El fallecimiento de Miguel lo he vivido en cierto modo como el  mío propio. Me he despedido de una parte de mi infancia, adolescencia y edad adulta. Se cierra el club del 47 que formaba junto a una de mis tías Elena y mi padre. Cada uno con personalidades muy dispares, pero que siempre se complementaron. El carácter volcánico de mi padre se amansaba con las templadas y eruditas maneras de Miguel en los recuerdos de mi niñez, pero a la vez, mi tío me resultaba más severo en cuanto a inculcar disciplina que mi padre, creando así una disonancia algo contradictoria entre la forma y el fondo. En mi adolescencia, se dieron vuelta a las tornas y fue mi padre el menos tolerante con las andadas con mis primos. Los dos fueron buenos amigos siempre, antagónicos en ocasiones, pero nunca irrespetuosos el uno con el otro. Llenos de luz y sombra, de ciencia, de claridad y oscuridad, los dos fueron para muchos un ejemplo que sobresalía sobre el resto, pero echando la vista atrás, me doy cuenta de que el gran referente oculto de los tres, ajeno al ego masculino, en realidad fue mi tía Elena. ¡Qué pena no tener el tiempo en mis manos! 
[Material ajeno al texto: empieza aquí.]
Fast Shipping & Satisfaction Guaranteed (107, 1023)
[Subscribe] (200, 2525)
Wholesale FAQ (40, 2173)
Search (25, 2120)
A Miguel lo vi una semana antes de morir. No supe qué decir y el abrazo fue incompleto con una silla de ruedas de por medio. Al llegar, su mirada perdida atravesaba la ventana de la cocina. Fue triste comprobar en lo que puede transformarse una mente tan brillante como la suya en ausencia de equilibrio, en la nada. ¡Qué pena no tener el tiempo en mis manos!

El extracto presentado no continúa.